Available extras include pandas, polars, pyarrow, modin, dask, duckdb, ibis, pyspark, pyspark-connect, sqlframe, sql, and cudf (Linux only). For the authoritative list, see [project.optional-dependencies] in pyproject.toml.

Specify one or more extras in square brackets, for example:

uv add "narwhals[polars,pyarrow]"
python -m pip install "narwhals[polars,pyarrow]"
poetry add "narwhals[polars,pyarrow]"

Library authors: prefer keeping backends out of your direct dependencies

uv add "narwhals[polars,pyarrow]" adds the extras to [project.dependencies].

If you publish your project, every consumer is then forced to install polars and pyarrow, which defeats Narwhals' "support all, depend on none" design.

If you're building a library (rather than an application), keep narwhals as your runtime dependency and pin the backends only for development:

uv add narwhals
uv add --group dev "narwhals[polars,pyarrow]"
poetry add narwhals
poetry add --group dev "narwhals[polars,pyarrow]"

Dependency groups are not shipped in your distribution metadata, so consumers receive only narwhals and bring their own backend.

Alternatively, re-expose the backends as your library's own optional extras, so consumers opt in explicitly (e.g. pip install your-library[polars]):

[project.optional-dependencies]
polars = ["narwhals[polars]"]
pyarrow = ["narwhals[pyarrow]"]

Verifying the installation

To verify the installation, start the Python REPL and execute:

import narwhals

print(narwhals.__version__)
2.22.1

If you see the version number, then the installation was successful!

Quick start

Optional companion libraries

Narwhals has no required dataframe dependencies, but to follow along with the examples below you'll want at least one of:

Simple example

Create a Python file t.py with the following content:

from __future__ import annotations

import pandas as pd
import polars as pl
import pyarrow as pa
import narwhals as nw
from narwhals.typing import IntoFrame


def agnostic_get_columns(df_native: IntoFrame) -> list[str]:
    df = nw.from_native(df_native)
    column_names = df.columns
    return column_names


data = {"a": [1, 2, 3], "b": [4, 5, 6]}
df_pandas = pd.DataFrame(data)
df_polars = pl.DataFrame(data)
table_pa = pa.table(data)

print("pandas output")
print(agnostic_get_columns(df_pandas))

print("Polars output")
print(agnostic_get_columns(df_polars))

print("PyArrow output")
print(agnostic_get_columns(table_pa))
pandas output
['a', 'b']
Polars output
['a', 'b']
PyArrow output
['a', 'b']

If you run python t.py then your output should look like the above.

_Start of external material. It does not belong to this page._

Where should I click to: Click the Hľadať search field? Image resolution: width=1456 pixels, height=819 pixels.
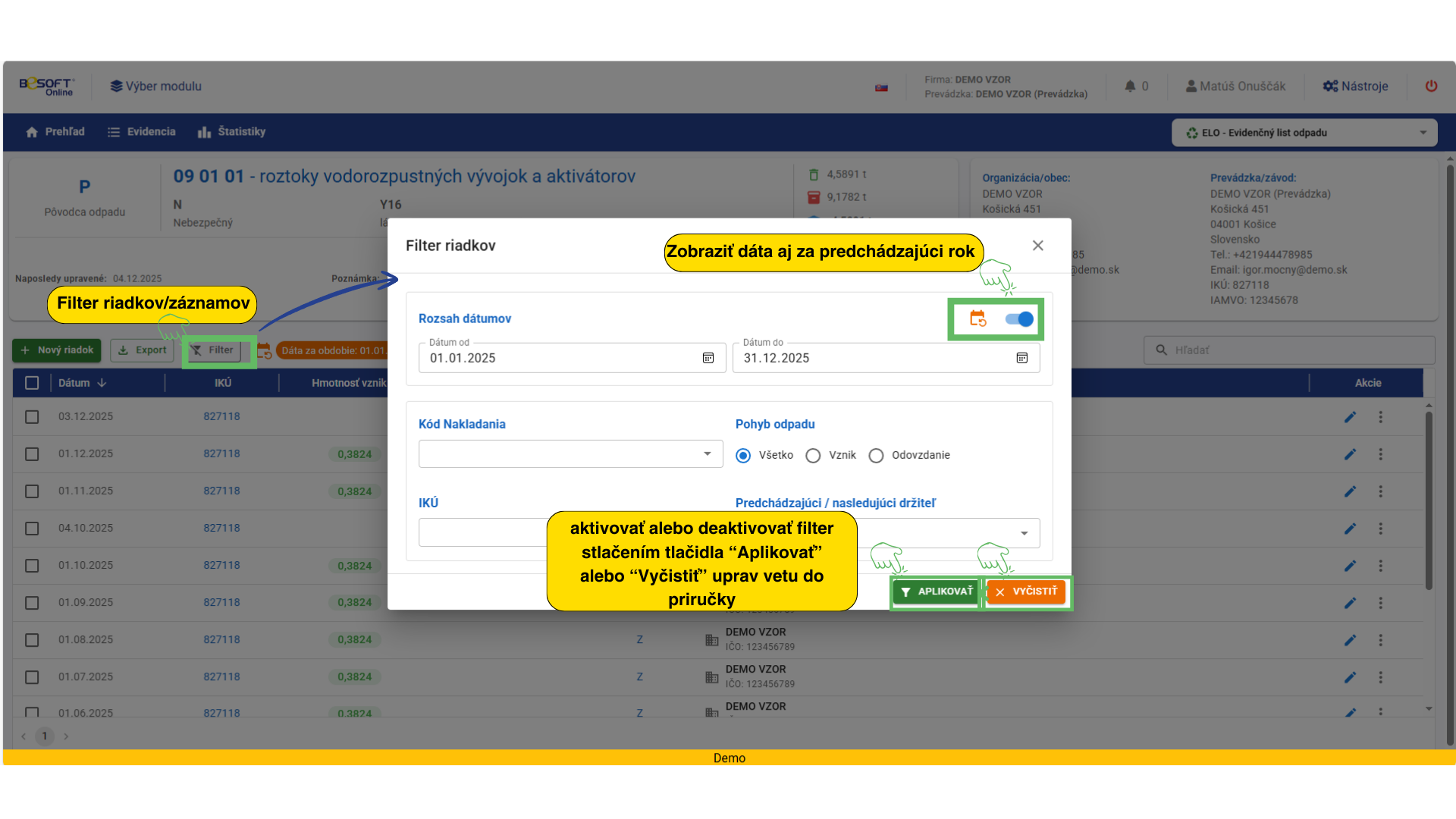tap(1289, 350)
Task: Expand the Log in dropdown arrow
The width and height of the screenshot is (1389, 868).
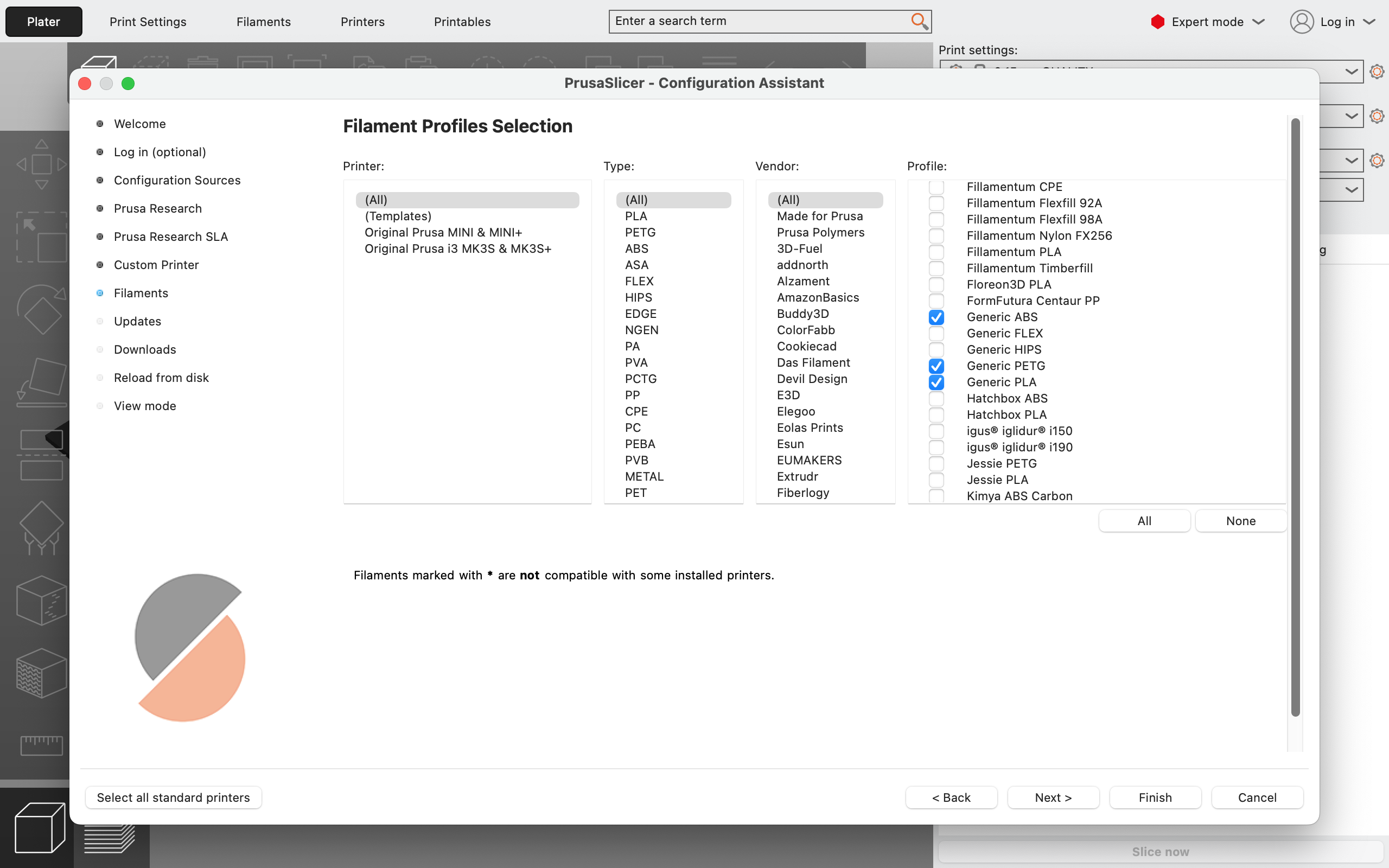Action: (1369, 22)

Running with uv (no install needed)

If you have uv, you can skip the environment setup entirely by declaring inline script dependencies at the top of t.py:

# /// script
# dependencies = ["narwhals[pandas,polars,pyarrow]"]
# ///

Then run it with uv run t.py.

This is the simplest possible example of a dataframe-agnostic function - as we'll soon see, we can do much more advanced things.

Let's learn about what you just did, and what Narwhals can do for you!

Info

These examples are using pandas, Polars, and PyArrow, however Narwhals supports other dataframe libraries (See the home page for supported libraries).